### Source information
....

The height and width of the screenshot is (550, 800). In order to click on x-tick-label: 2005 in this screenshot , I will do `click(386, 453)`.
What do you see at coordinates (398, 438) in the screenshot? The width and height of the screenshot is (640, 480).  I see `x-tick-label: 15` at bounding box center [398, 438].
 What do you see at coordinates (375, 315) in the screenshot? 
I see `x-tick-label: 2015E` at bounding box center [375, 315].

....

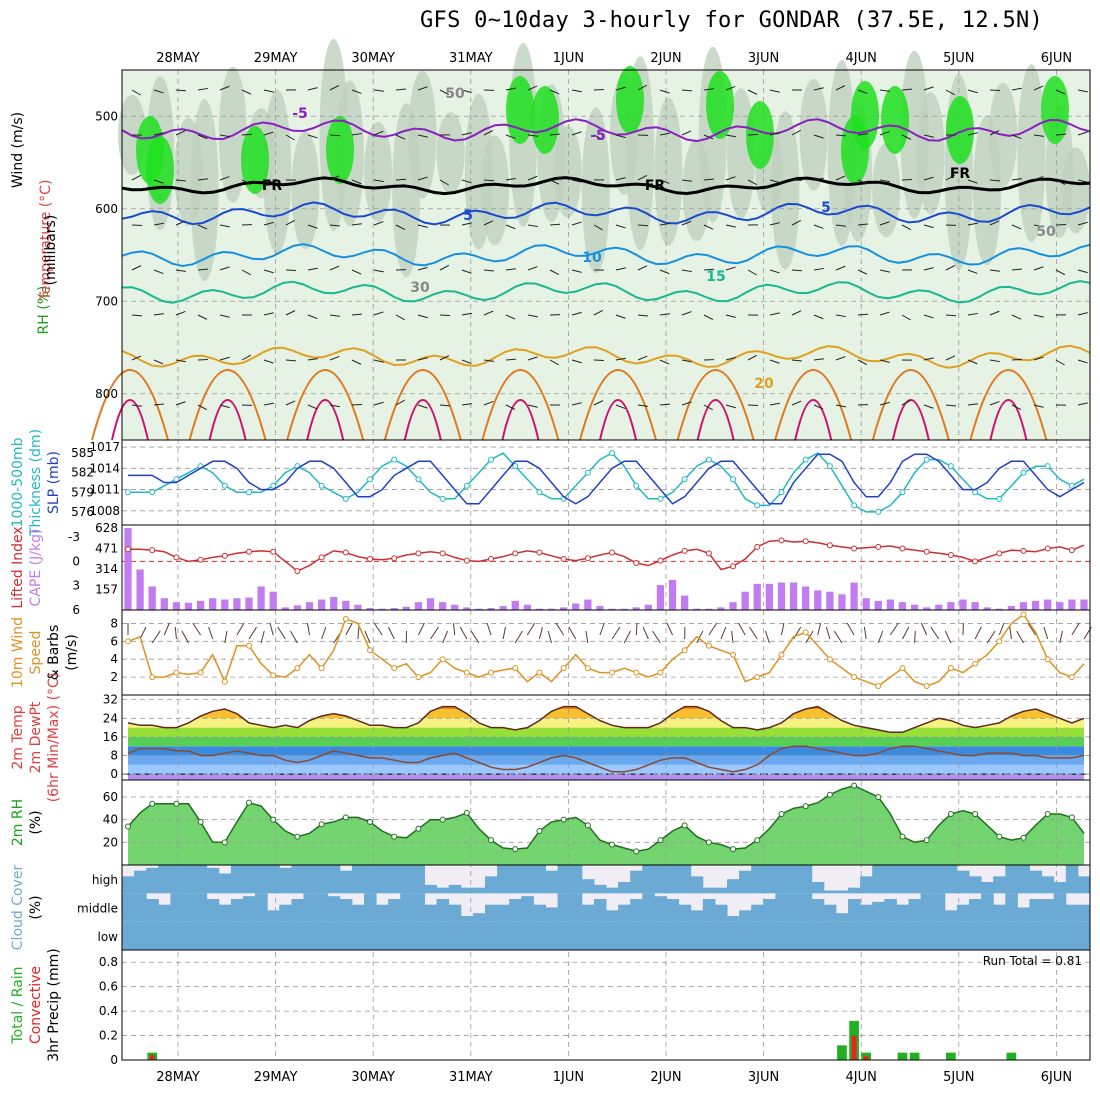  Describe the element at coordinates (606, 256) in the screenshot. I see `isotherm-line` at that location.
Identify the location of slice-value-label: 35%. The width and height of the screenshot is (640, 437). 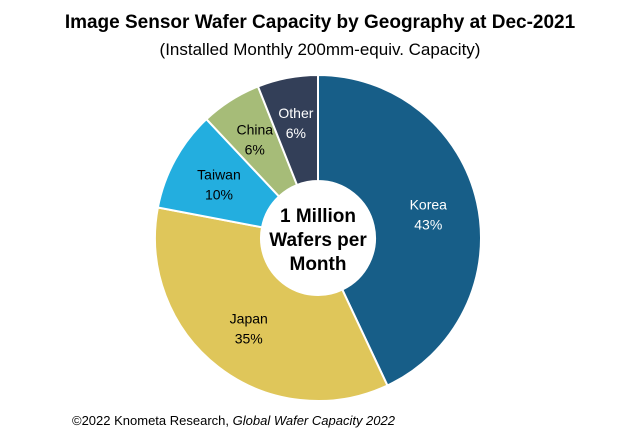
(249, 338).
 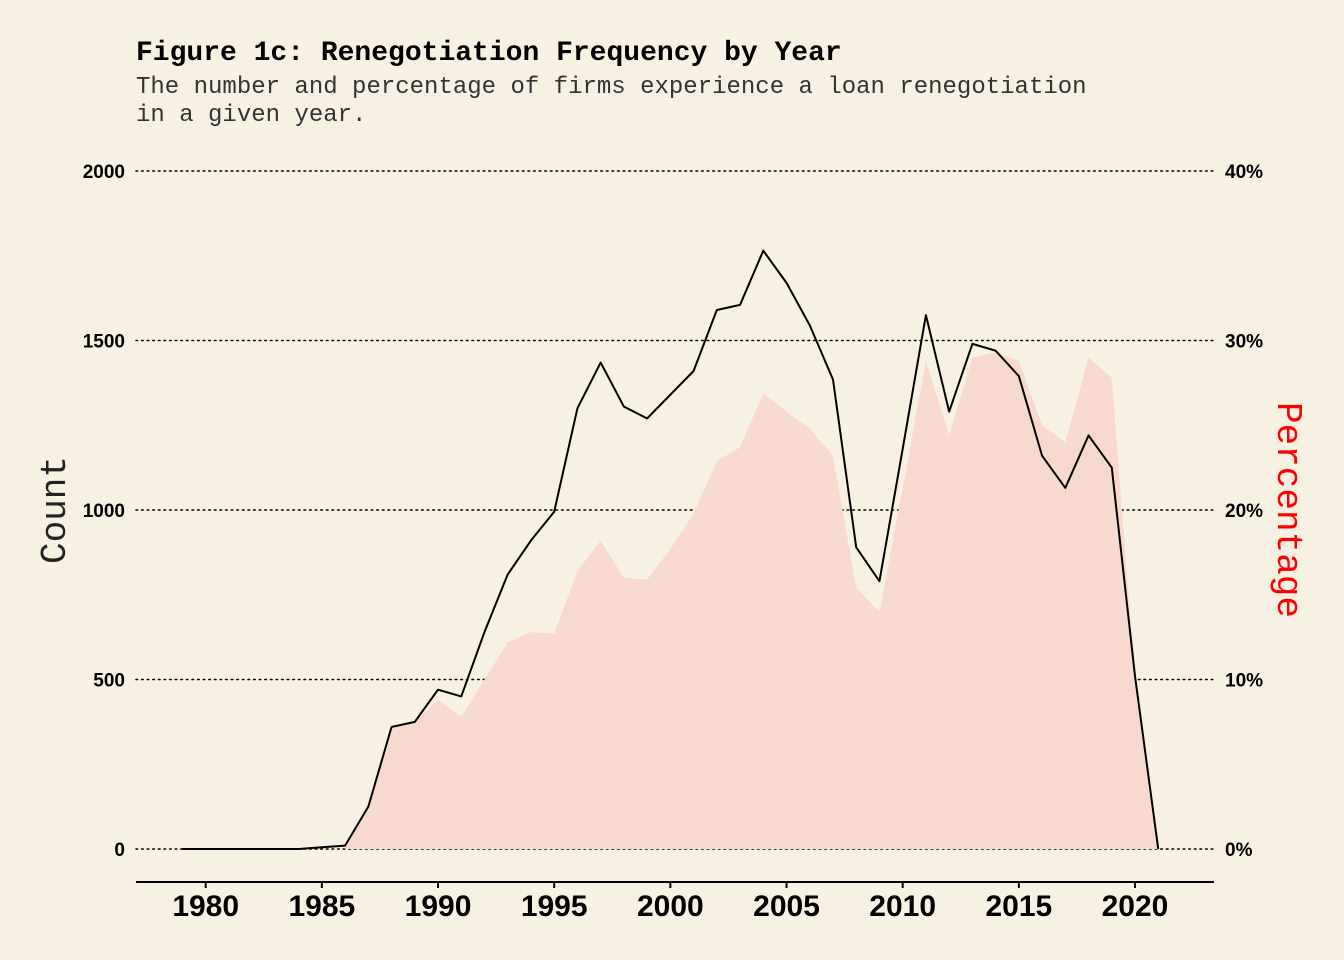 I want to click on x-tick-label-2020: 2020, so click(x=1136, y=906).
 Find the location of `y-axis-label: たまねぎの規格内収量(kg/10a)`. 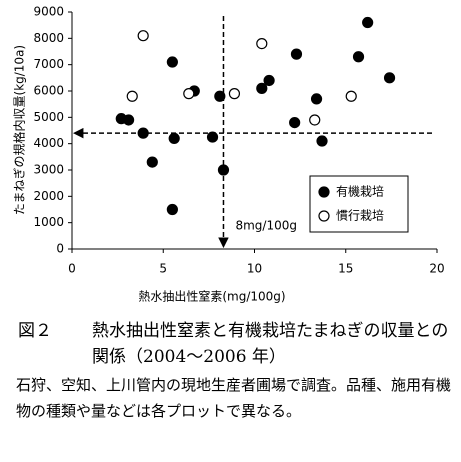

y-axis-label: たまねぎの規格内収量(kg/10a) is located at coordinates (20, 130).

....

### Description of the task
Give the lines between the one holding "The height and" and the one holding "What do you see at coordinates (398, 438)", inclusive, again with "coordinates" swapped for "position" and everything else left unchanged.

### Exercise result
The height and width of the screenshot is (550, 800). In order to click on x-tick-label: 2005 in this screenshot , I will do `click(386, 453)`.
What do you see at position (398, 438) in the screenshot? The width and height of the screenshot is (640, 480).  I see `x-tick-label: 15` at bounding box center [398, 438].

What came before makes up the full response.